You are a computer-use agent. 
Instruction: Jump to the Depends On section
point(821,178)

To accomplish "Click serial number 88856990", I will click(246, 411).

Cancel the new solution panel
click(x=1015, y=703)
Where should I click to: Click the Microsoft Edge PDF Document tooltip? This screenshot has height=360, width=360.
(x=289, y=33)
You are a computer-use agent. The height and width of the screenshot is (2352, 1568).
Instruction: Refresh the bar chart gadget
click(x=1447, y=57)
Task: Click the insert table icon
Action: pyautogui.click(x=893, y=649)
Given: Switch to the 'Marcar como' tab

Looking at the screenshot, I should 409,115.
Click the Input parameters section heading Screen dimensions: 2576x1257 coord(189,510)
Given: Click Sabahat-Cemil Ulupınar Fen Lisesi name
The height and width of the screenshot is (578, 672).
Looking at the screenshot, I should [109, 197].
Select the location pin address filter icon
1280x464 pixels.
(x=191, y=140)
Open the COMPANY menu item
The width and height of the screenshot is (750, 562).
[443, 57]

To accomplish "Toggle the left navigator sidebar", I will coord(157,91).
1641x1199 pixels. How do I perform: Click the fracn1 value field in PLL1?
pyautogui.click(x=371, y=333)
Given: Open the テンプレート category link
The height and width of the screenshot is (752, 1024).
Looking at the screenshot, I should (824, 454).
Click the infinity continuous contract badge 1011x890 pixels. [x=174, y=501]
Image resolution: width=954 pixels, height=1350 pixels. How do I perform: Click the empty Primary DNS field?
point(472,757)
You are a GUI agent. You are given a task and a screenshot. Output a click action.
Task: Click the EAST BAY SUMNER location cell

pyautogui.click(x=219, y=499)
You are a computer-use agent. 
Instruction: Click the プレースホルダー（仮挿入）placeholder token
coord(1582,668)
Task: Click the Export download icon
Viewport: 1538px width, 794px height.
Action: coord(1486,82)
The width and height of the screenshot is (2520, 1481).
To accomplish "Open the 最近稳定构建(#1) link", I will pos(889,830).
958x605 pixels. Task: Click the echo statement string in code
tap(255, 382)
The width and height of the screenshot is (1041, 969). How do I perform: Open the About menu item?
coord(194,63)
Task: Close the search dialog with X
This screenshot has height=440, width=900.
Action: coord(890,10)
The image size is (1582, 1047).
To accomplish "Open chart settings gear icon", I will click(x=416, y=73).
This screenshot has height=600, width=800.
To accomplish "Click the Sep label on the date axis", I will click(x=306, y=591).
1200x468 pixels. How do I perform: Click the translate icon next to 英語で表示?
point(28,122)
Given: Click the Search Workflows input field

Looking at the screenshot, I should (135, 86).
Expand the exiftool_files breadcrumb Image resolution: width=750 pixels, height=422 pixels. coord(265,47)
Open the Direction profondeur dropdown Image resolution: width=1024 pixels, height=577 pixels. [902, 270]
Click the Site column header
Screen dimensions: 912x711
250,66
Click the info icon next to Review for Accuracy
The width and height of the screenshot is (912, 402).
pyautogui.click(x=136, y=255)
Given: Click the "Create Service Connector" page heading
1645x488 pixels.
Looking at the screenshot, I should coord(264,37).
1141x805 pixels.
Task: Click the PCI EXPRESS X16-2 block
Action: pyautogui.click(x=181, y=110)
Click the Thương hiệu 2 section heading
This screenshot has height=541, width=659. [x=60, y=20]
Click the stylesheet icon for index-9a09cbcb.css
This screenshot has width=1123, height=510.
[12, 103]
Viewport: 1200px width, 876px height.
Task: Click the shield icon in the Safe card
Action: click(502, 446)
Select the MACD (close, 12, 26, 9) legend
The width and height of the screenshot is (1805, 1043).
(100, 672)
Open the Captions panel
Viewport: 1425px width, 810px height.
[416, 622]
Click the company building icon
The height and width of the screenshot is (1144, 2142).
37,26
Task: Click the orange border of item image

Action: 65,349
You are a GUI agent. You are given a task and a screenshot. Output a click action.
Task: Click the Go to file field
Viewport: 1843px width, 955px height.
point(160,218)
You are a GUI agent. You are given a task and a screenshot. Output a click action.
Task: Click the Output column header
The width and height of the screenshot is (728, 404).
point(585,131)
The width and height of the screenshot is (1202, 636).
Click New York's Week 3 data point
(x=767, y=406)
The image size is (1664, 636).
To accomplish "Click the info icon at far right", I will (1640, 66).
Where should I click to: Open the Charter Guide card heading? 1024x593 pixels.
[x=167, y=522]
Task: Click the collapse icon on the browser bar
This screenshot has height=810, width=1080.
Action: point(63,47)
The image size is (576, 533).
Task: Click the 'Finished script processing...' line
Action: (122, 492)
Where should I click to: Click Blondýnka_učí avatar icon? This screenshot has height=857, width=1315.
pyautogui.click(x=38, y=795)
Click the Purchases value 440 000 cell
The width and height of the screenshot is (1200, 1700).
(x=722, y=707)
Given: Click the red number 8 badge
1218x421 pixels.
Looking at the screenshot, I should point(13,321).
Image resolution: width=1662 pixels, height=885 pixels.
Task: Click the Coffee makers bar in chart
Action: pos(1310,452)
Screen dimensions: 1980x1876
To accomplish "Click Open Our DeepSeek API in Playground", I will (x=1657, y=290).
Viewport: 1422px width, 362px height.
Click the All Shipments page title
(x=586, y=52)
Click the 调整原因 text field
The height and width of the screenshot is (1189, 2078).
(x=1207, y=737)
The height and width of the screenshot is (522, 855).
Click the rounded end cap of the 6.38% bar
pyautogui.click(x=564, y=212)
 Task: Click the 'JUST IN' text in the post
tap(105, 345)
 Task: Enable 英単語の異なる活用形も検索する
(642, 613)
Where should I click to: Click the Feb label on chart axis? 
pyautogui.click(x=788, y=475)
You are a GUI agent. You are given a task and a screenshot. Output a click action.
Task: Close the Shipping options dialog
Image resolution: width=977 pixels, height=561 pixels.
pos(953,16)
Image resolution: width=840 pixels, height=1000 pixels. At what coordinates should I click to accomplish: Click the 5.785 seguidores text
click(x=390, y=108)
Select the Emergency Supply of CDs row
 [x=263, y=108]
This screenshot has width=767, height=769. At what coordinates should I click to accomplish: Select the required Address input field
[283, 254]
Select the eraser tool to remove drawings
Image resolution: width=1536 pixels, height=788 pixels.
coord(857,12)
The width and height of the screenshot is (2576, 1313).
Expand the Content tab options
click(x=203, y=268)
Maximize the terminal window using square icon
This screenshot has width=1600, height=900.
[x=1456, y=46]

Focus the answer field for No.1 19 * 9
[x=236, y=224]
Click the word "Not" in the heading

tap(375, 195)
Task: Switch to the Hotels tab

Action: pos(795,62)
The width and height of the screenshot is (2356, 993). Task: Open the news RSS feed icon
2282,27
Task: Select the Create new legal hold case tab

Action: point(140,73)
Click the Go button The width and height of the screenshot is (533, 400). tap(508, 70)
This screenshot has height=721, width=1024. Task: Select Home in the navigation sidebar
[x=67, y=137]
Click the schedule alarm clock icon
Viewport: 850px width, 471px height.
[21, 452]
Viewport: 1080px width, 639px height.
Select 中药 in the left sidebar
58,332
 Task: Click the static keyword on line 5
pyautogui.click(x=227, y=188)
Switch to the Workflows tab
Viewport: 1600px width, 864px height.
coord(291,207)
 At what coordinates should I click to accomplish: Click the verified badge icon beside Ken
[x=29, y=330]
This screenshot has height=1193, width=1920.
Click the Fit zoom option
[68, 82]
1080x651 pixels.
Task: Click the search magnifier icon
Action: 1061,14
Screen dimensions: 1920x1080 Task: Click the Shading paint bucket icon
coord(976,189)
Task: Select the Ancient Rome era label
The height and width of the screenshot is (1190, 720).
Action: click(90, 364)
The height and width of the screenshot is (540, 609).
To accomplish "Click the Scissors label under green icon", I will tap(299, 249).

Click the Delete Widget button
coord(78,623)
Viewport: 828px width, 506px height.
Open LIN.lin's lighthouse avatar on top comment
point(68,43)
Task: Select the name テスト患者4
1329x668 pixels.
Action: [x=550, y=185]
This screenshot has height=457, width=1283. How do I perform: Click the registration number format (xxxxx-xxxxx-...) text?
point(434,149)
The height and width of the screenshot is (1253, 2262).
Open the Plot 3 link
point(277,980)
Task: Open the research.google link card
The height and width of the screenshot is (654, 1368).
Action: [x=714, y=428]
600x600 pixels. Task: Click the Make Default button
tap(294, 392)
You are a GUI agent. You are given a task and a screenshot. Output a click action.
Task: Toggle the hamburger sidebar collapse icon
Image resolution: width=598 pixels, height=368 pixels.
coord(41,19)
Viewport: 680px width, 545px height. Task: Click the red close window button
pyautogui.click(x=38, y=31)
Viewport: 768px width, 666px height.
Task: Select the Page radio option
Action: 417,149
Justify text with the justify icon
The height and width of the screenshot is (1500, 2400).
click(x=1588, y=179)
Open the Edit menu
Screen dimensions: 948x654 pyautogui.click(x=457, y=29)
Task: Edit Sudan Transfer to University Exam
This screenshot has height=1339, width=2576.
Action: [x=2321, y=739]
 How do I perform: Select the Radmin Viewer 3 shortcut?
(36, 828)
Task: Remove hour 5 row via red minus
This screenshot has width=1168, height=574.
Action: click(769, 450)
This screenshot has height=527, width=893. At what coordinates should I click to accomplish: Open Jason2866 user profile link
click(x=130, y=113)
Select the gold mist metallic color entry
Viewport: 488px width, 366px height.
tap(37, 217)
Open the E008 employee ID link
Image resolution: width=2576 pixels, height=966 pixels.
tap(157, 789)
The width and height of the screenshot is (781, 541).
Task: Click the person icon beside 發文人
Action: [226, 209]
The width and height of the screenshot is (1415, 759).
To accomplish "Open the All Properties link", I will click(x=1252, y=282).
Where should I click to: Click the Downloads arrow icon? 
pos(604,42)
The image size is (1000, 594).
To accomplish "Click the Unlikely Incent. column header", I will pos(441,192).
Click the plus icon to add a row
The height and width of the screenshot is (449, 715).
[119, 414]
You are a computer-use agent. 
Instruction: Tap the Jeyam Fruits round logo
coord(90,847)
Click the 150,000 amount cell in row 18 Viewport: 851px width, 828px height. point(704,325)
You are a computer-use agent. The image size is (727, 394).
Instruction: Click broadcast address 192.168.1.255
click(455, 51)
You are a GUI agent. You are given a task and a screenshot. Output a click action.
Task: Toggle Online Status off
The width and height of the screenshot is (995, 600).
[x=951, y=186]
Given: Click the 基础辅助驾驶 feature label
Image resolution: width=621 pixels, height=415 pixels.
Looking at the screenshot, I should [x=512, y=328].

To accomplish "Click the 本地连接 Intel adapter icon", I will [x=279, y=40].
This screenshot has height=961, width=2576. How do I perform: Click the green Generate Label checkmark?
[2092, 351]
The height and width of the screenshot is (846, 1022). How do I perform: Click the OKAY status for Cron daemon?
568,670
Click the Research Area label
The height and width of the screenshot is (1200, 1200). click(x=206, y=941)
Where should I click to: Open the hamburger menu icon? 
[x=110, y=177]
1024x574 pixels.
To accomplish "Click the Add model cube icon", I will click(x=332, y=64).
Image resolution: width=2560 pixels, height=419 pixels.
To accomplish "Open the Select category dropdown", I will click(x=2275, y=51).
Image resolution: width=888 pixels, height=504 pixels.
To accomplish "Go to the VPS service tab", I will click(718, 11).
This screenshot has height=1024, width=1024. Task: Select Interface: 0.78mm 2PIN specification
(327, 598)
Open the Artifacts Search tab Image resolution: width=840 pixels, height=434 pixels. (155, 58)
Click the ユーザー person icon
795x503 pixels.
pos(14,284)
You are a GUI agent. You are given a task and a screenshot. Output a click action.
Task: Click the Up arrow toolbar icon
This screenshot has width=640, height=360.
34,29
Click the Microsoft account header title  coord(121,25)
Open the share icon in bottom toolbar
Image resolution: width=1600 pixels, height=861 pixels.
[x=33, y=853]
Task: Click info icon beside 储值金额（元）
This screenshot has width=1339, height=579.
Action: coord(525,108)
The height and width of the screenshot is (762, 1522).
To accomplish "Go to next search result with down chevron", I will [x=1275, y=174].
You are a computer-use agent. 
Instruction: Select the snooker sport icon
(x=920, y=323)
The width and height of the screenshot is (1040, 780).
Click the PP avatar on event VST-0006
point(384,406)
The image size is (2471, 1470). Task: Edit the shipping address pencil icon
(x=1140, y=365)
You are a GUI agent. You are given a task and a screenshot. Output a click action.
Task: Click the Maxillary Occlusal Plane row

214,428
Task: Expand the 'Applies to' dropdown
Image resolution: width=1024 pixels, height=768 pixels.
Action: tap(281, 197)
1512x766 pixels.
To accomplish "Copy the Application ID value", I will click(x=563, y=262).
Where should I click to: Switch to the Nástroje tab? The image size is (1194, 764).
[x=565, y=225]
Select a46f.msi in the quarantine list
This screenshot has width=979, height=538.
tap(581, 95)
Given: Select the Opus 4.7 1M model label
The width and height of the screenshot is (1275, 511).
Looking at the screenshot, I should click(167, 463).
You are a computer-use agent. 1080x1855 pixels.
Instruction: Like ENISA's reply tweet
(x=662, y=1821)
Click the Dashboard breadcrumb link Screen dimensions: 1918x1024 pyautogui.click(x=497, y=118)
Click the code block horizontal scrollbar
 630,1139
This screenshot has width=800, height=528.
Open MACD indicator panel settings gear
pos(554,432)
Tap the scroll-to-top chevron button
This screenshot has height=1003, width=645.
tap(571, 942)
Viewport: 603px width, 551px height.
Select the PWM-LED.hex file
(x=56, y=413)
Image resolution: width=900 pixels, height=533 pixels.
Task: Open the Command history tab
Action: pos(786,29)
◇ ◇ ◇ ◇
Count the lines in the listing above that contain the word "panel" and give only the number.

- **Response**: 3